Silêncio, de Martin Scorsese, vai além do entretenimento

Silêncio (Silence, 2016) é um drama histórico dirigido por Martin Scorsese baseado no livro Silence de Shūsaku Endo sobre a busca de dois jesuítas a um missionário português chamado Cristóvão Ferreira que, segundo boatos, teria se tornado apóstata no Japão do século XVII.

Após a revolta camponesa na província de Nagasaki conhecida como a Rebelião de Shimabara (1637-1638) o catolicismo foi banido do Japão e tornado ilegal. Os padres e missionários foram expulsos e os cristãos remanescentes, os Kakure Kirishtans (cristãos ocultos) realizavam os serviços quase sempre sem supervisão e de forma clandestina. Chega ao conhecimento do padre português Sebastião Rodrigues (Andrew Garfield) em Macau que seu mentor, o missionário Ferreira (Liam Neeson), que fazia missão no Japão há alguns anos, teria negado a fé cristã, constituído família e se tornado budista. Padre Rodrigues, junto com o Padre Francisco Garupe (Adam Driver) decide ir ao Japão saber a verdade, apesar do risco.

Com a ajuda do guia Kichijiro (Yosuke Kubozuka),  um ex-cristão que negara a fé para salvar a si mesmo da tortura e morte, eles encontram a vila de Tomogi, cheia de cristãos que vivem uma vida dura e cheia de privações.

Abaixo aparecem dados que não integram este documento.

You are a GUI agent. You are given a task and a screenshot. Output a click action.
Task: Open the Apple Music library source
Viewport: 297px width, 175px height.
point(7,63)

Lá os padres vivem com eles todas as dificuldades e agonias, sentindo o peso de serem os guias espirituais daquelas pessoas e, ao mesmo tempo, os responsáveis por trazer sobre aquelas pessoas simples a ira do Inquisidor Inoue Masashige (Issey Ogata).

A cinematografia de Rodrigo Prieto (Passageiros, O Lobo de Wallstreet) é linda. A história, apesar de se situar no Japão, é toda rodada em Taiwan e traz belas e ricas paisagens com belas cores. A trilha sonora de Kim Allen Kluge e Kathryn Kluge é minimalista, quase meditativa, com sons da natureza e alguns coros vocais mesclados, mas o que predomina é o silêncio, tema central do longa. O silêncio se faz sentir na crescente dúvida do protagonista que, no decorrer de sua missão, vai ficando insuportável. A confiança com que ele começa sua jornada vai, pouco a pouco, cedendo espaço para os questionamentos. Mas as perguntas não obtém respostas, as dificuldades aumentam gradativamente e o sentido de sua missão vai ficando mais e mais perdido, sufocado pelo silêncio às suas preces cada vez mais desesperadas. Seria um teste para sua fé? A Igreja falhara no Japão? Deus existe afinal de contas?

Silêncio Scorcese

A angústia do personagem é sentida pelo público. O filme é bem longo e se arrasta enveredando por todas essas questões interiores, fazendo o telespectador imergir nelas e na violência que, embora cruel, é quase poética, como se espera que seja a morte de mártires de uma causa. Mas vale a pena?
Não espere resposta. Não espere a conclusão da missão. Não espere uma redenção. Ninguém deveria morrer para poder seguir uma fé ou ser obrigado a abandona-la para viver.

Issey Ogata como os Inquisidor,  Yosuke Kubozuka e Liam Neeson estão muito bem. Adam Driver representa bem a dúvida e a frustração que convivem lado a lado com uma vontade inquebrável. Garfield não é meu ator favorito e posso ver vários outros atores no papel do Pe. Rodrigues, mas ele fez um trabalho competente.

Silêncio é uma experiência e só pode ser avaliado dessa maneira. O filme era um projeto antigo de Scorcese e levou vinte e cinco anos para sair do papel e, definitivamente, não é entretenimento. É um retrato verdadeiro da violência, da culpa, do medo e da busca pelo sentido de existir, tão natural ao ser humano.